The Schiff family became a prominent Jewish banking dynasty that rose to prominence in the late-19th and early-20th centuries. Originating from Germany, the Schiff family gained significant influence in American banking through figures like Jacob H. Schiff, who headed Kuhn, Loeb & Co. from 1885 to 1920. Jacob Schiff played a crucial role in financing major U.S. railroads and in supporting Japan during the Russo-Japanese War of 1904 to 1905. The Schiff family was also involved in philanthropic efforts, particularly in Jewish causes and institutions. Their legacy is marked by contributions to finance, politics, and philanthropy.

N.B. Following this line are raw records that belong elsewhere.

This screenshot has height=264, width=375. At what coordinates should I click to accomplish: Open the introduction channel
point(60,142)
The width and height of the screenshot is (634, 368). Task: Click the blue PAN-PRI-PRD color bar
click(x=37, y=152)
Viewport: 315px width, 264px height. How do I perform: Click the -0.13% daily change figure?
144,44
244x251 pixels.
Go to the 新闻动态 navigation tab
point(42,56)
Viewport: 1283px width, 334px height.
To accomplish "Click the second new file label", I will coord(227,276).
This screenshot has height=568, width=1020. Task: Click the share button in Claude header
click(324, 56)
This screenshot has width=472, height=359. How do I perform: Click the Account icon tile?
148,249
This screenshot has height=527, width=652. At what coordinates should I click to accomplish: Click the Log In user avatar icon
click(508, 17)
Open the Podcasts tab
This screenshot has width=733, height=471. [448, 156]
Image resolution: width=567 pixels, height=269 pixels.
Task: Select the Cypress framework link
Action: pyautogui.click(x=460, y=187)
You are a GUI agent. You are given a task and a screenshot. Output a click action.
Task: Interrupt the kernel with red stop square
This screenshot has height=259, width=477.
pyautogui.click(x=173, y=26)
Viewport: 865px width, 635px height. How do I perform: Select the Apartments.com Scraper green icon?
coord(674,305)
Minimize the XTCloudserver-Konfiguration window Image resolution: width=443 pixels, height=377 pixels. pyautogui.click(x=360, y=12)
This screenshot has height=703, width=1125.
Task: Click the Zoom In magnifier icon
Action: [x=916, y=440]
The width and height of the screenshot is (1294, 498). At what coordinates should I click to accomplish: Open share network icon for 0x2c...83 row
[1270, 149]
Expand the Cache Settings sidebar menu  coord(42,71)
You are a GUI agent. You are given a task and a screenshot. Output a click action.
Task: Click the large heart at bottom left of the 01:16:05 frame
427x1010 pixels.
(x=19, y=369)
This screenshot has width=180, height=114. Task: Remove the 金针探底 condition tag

The Schiff and Rothschild families were closely linked through shared heritage and proximity, particularly in the Jewish ghetto of Frankfurt during the 19th century. Both families resided in the (Jews' Alley), the Jewish quarter of Frankfurt, which was notorious for its cramped conditions and restrictive policies towards Jewish inhabitants.

The Rothschilds' family home, known as the House of the Green Shield,
became their business center as well as their residence. Mayer Amschel Rothschild (c. 1743 - 1812) started his banking empire from this home, and it became a symbol of the family's growing financial influence. The Schiff family, also of Jewish banking lineage, lived in the same home and had close connections with the Rothschilds. Jacob Schiff, a key figure in the Schiff family, grew up in this environment and later became a powerful banker in his own right, forging strong ties with the Rothschilds through their shared business and cultural roots.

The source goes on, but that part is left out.